测试三
测试文档更新,logstash 添加 output 添加 doc_as_upsert =>true action >"update",如:
output {
if [@metadata][index_name] == "tieba_posts" {
elasticsearch {
hosts => ["127.0.0.1:9200"]
index => "%{[@metadata][index_name]}"
document_type => "%{[@metadata][type_name]}"
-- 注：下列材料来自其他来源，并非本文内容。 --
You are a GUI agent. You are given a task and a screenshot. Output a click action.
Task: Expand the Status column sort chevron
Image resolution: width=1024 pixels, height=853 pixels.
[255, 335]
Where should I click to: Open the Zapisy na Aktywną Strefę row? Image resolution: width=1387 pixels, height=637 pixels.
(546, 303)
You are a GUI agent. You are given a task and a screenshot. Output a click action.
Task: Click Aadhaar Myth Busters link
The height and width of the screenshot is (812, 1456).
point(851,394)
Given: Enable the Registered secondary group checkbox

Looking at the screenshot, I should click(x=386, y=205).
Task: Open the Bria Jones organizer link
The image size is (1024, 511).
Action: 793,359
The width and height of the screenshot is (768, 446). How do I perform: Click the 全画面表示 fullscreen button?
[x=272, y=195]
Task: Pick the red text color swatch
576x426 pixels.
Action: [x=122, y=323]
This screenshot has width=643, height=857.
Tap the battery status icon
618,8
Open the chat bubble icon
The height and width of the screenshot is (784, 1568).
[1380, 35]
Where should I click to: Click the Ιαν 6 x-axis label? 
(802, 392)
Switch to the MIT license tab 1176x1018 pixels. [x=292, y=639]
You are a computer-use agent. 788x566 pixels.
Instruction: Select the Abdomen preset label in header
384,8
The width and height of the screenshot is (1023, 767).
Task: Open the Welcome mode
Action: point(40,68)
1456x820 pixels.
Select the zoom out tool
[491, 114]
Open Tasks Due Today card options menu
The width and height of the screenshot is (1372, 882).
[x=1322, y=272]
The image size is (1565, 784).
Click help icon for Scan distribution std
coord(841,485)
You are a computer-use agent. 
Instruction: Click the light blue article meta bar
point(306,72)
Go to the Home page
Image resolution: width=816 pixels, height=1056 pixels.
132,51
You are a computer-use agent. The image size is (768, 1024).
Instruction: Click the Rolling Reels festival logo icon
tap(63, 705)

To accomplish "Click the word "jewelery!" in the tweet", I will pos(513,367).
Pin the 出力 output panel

document_id => "%{[@metadata][id]}"
template_overwrite => false
user => '用户名'
password => '密码'
doc_as_upsert => true
action => "update"
}
}
}
希望结果:
- 文档不存在时,索引新文档
- 文档存在时(
_id判断),更新部分文档(爬虫上传的Body体内容)
测试结果:
第一步、POST 一条数据,如下:
[
{
"id": "test3",
"index_name": "tieba_posts",
"type_name": "tieba_posts",
"tieba_id": 536,
"title": "比利林恩的中场战事-极限特工3-西游伏妖篇-功夫瑜伽,高清版",
"author_name": "物旧yes",
"author_id": "2719429553",
"reply_num": 201,
"content": " 二楼地址",
"date": "2017-02-24T06:26:00.000Z",
"created_at": 1488509090000,
"tie_url": "http://",
"updated_at": 1488509090000,
"ba_name": "测试"
}
]
ES 查询 tieba_posts 索引下的 _id:"test3" 的数据,结果如下,符合预期
{
"_index": "tieba_posts",
"_type": "tieba_posts",
"_id": "test3",
"_version": 4,
"found": true,
"_source": {
"tieba_id": 536,
"title": "比利林恩的中场战事-极限特工3-西游伏妖篇-功夫瑜伽,高清版",
"author_name": "物旧yes",
"reply_num": 201,
"author_id": "2719429553",
"date": "2017-02-24T06:26:00.000Z",
"updated_at": 1488509090000,
"created_at": 1488509090000,
"tie_url": "http://",
"ba_name": "测试",
"content": " 二楼地址"
}
}
第二步、POST 一条相同 ID 的部分数据数据,如下,我们预期的 ES 查询结果希望是原文档所有字段值都在,只有 tieba_id 被修改
[
{
"id": "test3",
"index_name": "tieba_posts",
"type_name": "tieba_posts",
"tieba_id": 536111,
"title": "比利林恩的中场战事-极限特工3-西游伏妖篇-功夫瑜伽,高清版",
"author_name": "物旧yes"
}
]
ES 查询 tieba_posts 索引下的 _id:"test3" 的数据,结果如下,符合预期tieba_id 被修改为 "tieba_id": 536111 ,其他字段值没有改变
{
"_index": "tieba_posts",
"_type": "tieba_posts",
"_id": "test3",
"_version": 5,
"found": true,
"_source": {
"tieba_id": 536111,
"title": "比利林恩的中场战事-极限特工3-西游伏妖篇-功夫瑜伽,高清版",
"author_name": "物旧yes",
"reply_num": 201,
"author_id": "2719429553",
"date": "2017-02-24T06:26:00.000Z",
"updated_at": 1488509090000,
"created_at": 1488509090000,
"tie_url": "http://",
"ba_name": "测试",
"content": " 二楼地址"
}
}
结论:
添加 doc_as_upsert =>true 与action >"update" ,能够达到预期更新、新增文档的效果